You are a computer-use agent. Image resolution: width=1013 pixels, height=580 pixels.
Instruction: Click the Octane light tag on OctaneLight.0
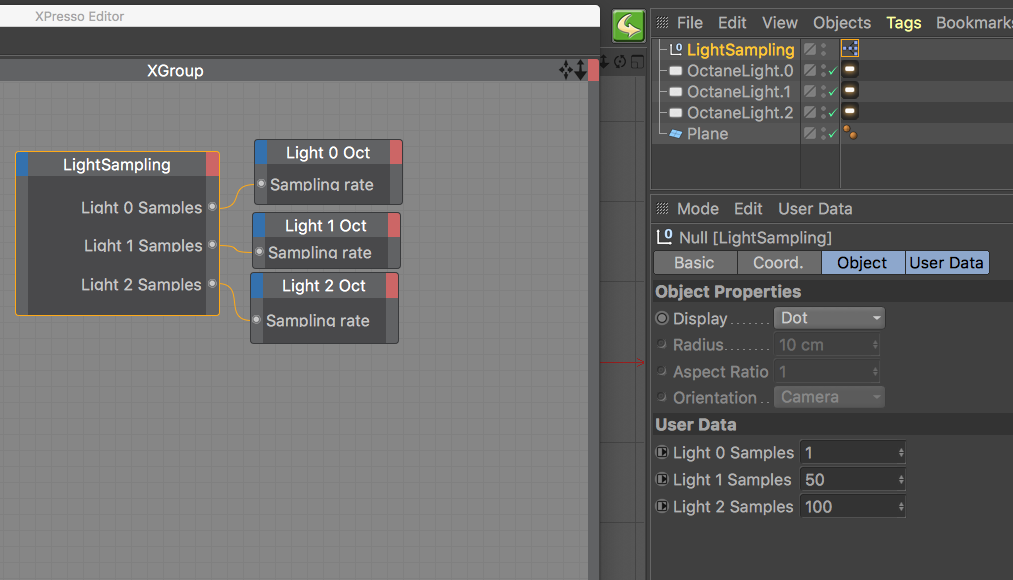pos(850,70)
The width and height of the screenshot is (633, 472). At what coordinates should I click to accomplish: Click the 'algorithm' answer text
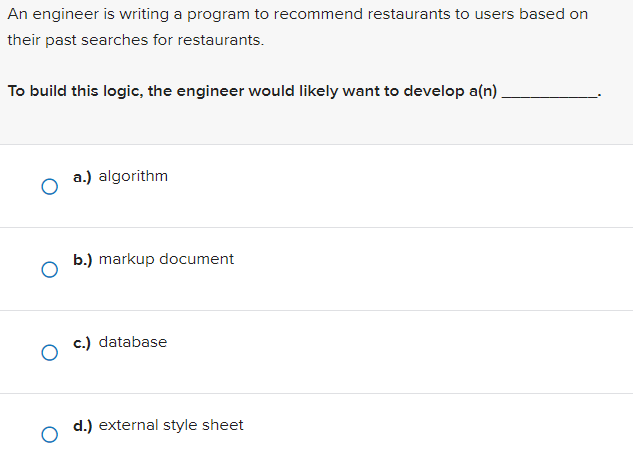(x=133, y=176)
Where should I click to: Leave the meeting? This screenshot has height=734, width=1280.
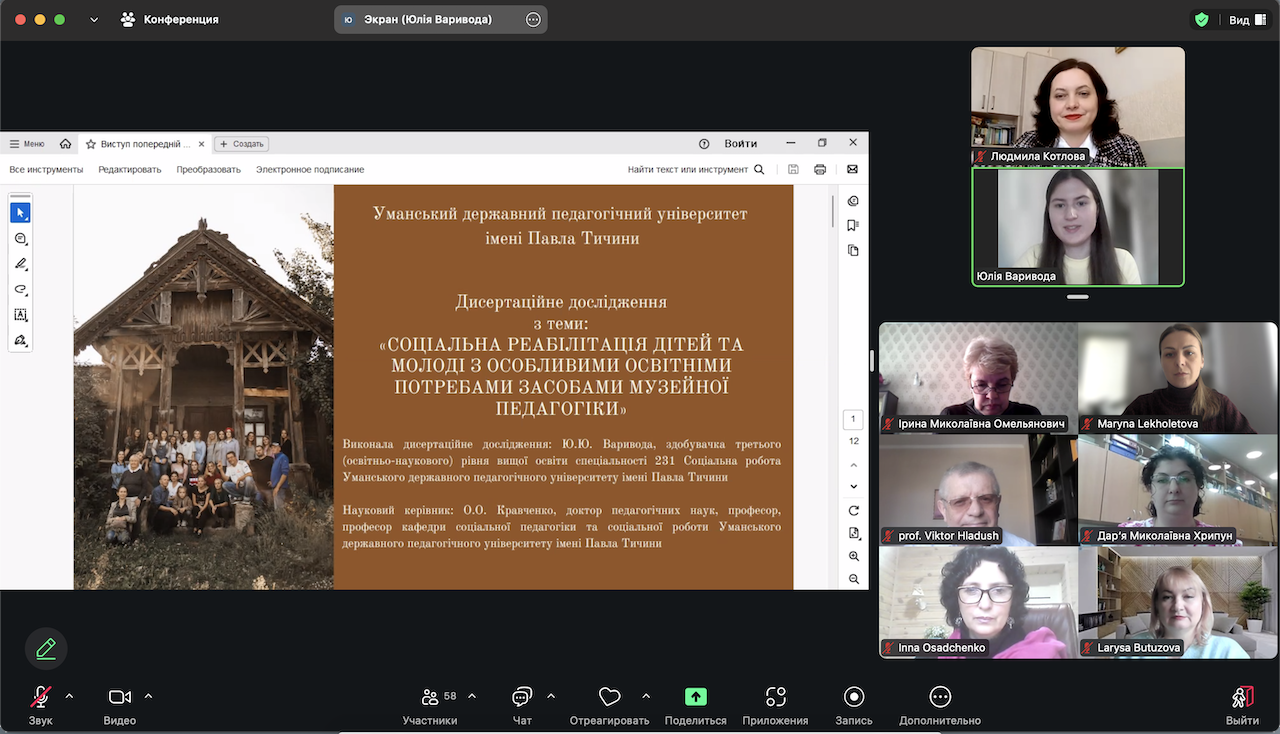pyautogui.click(x=1242, y=697)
#####
→ Activity
An exact reprint of every record is required, with the pictures omitted.

→ The completed task
You are a computer-use agent. Image resolution: width=1013 pixels, height=580 pixels.
Instruction: Click the Octane light tag on OctaneLight.0
pos(850,70)
The width and height of the screenshot is (633, 472). At what coordinates should I click to accomplish: Click the 'algorithm' answer text
(x=133, y=176)
Where should I click to: Leave the meeting? This screenshot has height=734, width=1280.
pyautogui.click(x=1242, y=697)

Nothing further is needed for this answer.